Sworn testimony released a few weeks ago by Congress revealed Leshchenko also was “a source” of Russian dirt on Trump that was fed to Hillary Clinton’s opposition research firm, Fusion GPS...
... the firm that created the so-called Steele dossier that led to a two-year Russia probe that recently cleared Donald Trump of colluding with Russian President Vladimir Putin.
So, a Ukrainian parliamentarian fed dirt to Clinton’s team and leaked to the media information that harmed the Republican candidate’s campaign? That seems like more collusion than was uncovered by special counsel Robert Mueller’s investigation.
But the most tantalizing info about Leshchenko surfaced in an interview Thursday with Ukraine’s chief anti-corruption prosecutor, Nazar Kholodnytskyy, who revealed that alleged bribes to Leshchenko occurred around the time Manafort stepped down under pressure based on his leak
“Absolutely that is one of the things they are going to be investigating,” Kholodnytskyy told me when asked whether any of the Russian money could have been paid as an inducement or a reward for Leshchenko’s meddling in the U.S. election.
The special prosecutor said “credible” information obtained from news media reports, as well as classified information the government possesses, suggest Leshchenko was receiving money from a Russian businessman and was trying to buy a condo in August and September 2016.
“One of the major pieces of evidence in the case, looking at his tax returns and financial records, he (Leshchenko) does not appear to have the resources to buy an apartment of that value,” Kholodnytskyy said.
“According to information published in the mass media, a member of the parliament systematically received millions in bribes from an entrepreneur to lobby for the latter’s business interests,
specifically to influence officials of government agencies and law enforcement agencies and create the necessary public opinion in the media space,” the special anti-corruption prosecutor’s office led by Kholodnytskyy declared.
Ukrainian officials told me Thursday that the U.S. embassy during Barack Obama’s presidency applied pressure in recent years to steer investigations away from Leshchenko.
A source with direct knowledge said Leshchenko was one of the people the U.S. ambassador in Kiev asked Ukrainian prosecutors not to pursue in 2016.
And one of the ironies of Thursday’s announcement is that Leshchenko’s case now will be investigated by detectives from the same agency — NABU — that a court found in December had collaborated with him to influence the U.S. election improperly.
Whatever happens next in Ukraine, there’s growing evidence that Leshchenko and his activities during the 2016 election in America may deserve scrutiny on this side of the ocean, too.
And that alarm will sound all the more loudly if Ukrainian authorities find any evidence substantiating that Leshchenko received bribes or influence money from Russia in 2016.
In a related matter, Ukraine’s chief prosecutor gave an interview with Bloomberg News reiterating comments he first made in a Hill.TV interview broadcast April 1.
In that interview.

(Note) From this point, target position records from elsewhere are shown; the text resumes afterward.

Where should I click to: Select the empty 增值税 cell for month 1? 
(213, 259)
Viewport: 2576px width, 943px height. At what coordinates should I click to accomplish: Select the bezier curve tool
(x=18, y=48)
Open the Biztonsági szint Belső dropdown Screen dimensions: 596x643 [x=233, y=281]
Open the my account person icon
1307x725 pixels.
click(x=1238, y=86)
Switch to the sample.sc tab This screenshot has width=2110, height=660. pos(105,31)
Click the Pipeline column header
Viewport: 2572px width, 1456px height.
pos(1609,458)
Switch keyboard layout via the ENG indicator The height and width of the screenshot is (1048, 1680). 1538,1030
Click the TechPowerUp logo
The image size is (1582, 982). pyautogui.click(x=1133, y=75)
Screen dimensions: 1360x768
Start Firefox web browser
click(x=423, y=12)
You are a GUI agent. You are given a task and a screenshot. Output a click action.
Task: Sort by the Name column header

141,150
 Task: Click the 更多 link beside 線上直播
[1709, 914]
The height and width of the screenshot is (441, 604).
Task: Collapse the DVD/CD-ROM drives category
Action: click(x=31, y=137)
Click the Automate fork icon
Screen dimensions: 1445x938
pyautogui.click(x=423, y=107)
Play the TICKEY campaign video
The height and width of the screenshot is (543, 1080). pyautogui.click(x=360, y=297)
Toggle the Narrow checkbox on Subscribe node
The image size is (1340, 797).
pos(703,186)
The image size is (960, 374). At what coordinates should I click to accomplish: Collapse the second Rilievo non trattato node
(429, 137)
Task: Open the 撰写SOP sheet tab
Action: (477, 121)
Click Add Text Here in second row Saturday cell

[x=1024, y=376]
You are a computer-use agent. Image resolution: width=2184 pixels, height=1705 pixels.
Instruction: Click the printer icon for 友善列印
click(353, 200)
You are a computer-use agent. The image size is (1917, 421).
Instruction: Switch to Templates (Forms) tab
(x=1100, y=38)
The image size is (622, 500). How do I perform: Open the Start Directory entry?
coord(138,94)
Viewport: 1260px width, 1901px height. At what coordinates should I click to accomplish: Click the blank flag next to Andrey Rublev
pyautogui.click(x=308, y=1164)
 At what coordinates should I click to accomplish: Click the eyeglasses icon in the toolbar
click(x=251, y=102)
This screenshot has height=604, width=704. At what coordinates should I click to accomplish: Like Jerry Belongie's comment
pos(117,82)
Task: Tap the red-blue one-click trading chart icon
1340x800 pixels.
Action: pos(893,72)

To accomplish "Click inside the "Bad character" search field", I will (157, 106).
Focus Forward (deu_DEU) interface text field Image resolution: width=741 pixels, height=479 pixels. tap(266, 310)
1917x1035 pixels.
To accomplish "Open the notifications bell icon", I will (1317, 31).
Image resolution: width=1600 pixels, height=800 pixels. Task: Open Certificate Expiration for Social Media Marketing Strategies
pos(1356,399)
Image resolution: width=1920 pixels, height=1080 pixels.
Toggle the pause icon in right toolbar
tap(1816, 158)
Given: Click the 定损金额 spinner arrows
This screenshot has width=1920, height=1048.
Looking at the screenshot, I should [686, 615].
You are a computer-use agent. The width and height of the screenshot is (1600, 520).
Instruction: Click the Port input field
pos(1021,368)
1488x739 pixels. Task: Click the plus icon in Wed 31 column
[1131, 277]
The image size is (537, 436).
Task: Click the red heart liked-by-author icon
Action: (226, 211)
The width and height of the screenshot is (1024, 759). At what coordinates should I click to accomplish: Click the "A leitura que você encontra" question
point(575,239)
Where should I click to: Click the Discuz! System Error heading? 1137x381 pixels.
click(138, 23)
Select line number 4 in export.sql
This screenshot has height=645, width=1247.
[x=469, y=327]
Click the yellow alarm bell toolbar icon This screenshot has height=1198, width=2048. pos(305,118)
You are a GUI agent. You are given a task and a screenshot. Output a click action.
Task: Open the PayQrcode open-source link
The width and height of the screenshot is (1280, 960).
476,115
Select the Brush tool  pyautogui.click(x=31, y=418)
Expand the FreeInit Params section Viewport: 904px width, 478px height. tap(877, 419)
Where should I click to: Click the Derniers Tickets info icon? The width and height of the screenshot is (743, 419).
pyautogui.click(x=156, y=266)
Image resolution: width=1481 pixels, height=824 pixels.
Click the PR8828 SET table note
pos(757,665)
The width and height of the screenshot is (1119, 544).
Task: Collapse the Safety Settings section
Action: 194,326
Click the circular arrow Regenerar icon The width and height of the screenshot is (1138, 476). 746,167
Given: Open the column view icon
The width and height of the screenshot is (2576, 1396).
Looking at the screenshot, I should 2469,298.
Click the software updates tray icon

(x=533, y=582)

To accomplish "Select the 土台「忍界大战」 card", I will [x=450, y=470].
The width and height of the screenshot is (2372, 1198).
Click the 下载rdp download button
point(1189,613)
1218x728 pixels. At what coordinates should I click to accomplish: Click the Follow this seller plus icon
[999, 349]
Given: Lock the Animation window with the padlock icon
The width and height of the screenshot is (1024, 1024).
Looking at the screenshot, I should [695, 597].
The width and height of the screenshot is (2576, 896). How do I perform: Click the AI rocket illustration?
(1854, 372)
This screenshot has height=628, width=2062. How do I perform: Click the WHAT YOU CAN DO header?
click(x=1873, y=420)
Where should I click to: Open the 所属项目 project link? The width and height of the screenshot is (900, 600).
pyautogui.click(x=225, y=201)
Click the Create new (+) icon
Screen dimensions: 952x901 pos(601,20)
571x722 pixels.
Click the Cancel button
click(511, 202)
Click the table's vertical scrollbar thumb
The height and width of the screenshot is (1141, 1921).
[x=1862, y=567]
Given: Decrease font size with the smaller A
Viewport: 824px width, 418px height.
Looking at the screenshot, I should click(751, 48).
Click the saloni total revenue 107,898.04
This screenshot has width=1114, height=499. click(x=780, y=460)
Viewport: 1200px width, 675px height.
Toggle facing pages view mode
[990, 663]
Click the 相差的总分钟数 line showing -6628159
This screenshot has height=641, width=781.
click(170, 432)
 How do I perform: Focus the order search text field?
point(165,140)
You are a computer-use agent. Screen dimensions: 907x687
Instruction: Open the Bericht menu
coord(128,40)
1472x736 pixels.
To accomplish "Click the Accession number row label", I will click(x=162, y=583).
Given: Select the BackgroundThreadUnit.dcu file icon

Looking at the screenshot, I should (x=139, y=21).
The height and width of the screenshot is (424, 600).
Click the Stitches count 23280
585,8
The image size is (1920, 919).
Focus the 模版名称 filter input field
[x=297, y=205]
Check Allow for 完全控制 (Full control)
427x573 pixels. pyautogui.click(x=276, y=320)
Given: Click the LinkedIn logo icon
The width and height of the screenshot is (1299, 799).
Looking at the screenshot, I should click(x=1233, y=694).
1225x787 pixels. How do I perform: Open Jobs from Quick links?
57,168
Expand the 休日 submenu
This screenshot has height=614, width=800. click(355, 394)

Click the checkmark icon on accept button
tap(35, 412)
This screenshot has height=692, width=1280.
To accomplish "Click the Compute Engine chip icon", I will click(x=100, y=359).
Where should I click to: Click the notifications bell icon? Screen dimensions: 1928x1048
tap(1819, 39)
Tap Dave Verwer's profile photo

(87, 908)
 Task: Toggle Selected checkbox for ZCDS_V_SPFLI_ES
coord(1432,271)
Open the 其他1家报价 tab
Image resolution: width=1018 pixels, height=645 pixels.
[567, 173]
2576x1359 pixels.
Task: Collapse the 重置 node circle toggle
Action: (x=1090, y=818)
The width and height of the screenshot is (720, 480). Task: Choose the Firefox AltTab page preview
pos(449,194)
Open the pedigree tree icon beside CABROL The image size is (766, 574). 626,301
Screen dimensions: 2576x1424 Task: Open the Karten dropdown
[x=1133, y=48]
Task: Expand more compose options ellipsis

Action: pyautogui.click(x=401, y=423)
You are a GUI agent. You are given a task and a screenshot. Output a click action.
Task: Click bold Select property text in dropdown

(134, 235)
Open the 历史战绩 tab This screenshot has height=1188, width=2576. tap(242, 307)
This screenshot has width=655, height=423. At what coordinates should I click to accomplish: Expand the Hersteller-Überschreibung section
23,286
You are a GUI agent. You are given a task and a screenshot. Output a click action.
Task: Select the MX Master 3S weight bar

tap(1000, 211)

Prosecutor General Yuriy Lutsenko told me he was reopening parts of an investigation involving a Ukrainian natural gas company, Burisma Holdings, where then-Vice President Joe Biden’s son, Hunter, worked as a board member.
Lutsenko said he did not believe some $3 million in payments that Burisma made to Hunter Biden’s U.S. company violated Ukraine law but might be of interest to U.S. authorities.
Lutsenko told Bloomberg on Thursday that he’d like to offer evidence to U.S. Attorney General William Barr, so that American authorities can check whether Hunter Biden paid U.S. taxes.